Namun, mereka harus lebih dulu menghadapi Pasukan Sekutu yang telah bersiap menghadang mereka.
Melansir Australian War Memorial, Pada awal Februari 1941, Australia telah sepakat dengan pejabat Belanda dan Inggris bahwa pasukan Sekutu, di bawah komando Australia, akan memperkuat Timor jika Jepang memasuki perang.
Lima hari setelah serangan Jepang di Pearl Harbor, Pasukan Sekutu mendarat di Timor sebagai bagian dari strategi mereka mempertahankan lapangan udara depan.
Kehadiran Pasukan Sekutu di wilayah Timor Leste yang terutama dari Australia, Inggris Raya, dan Hindia Belanda tersebut dikenal sebagai "Sparrow Force".
Kedatangan mereka juga melibatkan penggelaran "Lark Force" di Rabaul dan "Gull Force" di Ambon.
Meski mereka tidak mendapat persetujuan dari Portugis untuk menduduki bagian timur pulau it, namun pemerintah kolonial mengambil "pandangan yang sangat optimis" bahwa pasukan Jepang akan menghormati kenetralan Portugis.
Ketika Pasukan Jepang benar-benar tiba di wilayah Timor, Pasukan Sekutu dikejutkan dengan serangan skala besar Pasukan dari Negeri Matahari.
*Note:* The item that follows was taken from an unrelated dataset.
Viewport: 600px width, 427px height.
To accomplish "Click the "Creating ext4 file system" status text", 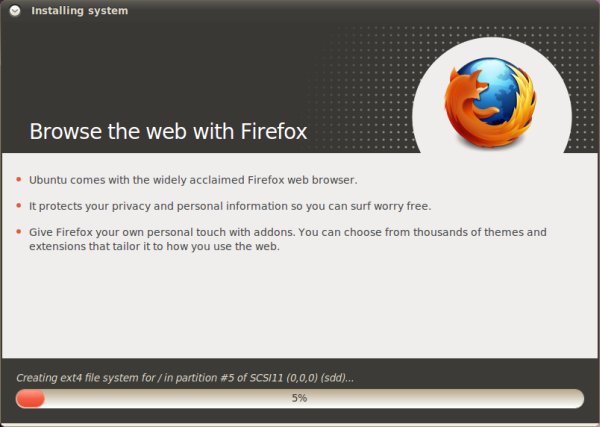I will point(100,377).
Rupanya, meskipun setuju untuk menempatkan Timor dengan pasukan, komandan Sekutu tidak membayangkan serangan Jepang skala besar di pulau itu.
Kupang, yang saat itu merupakan pusat kekuasaan Belanda di Timor Belanda, menjadi fokus serangan Jepang.
Menghadapi mereka adalah pasukan dari Batalyon 2/40 Australia, satu skuadron pesawat pengebom Hudson Angkatan Udara Australia (RAAF), baterai artileri pantai Australia, dan 1.000 tentara Belanda.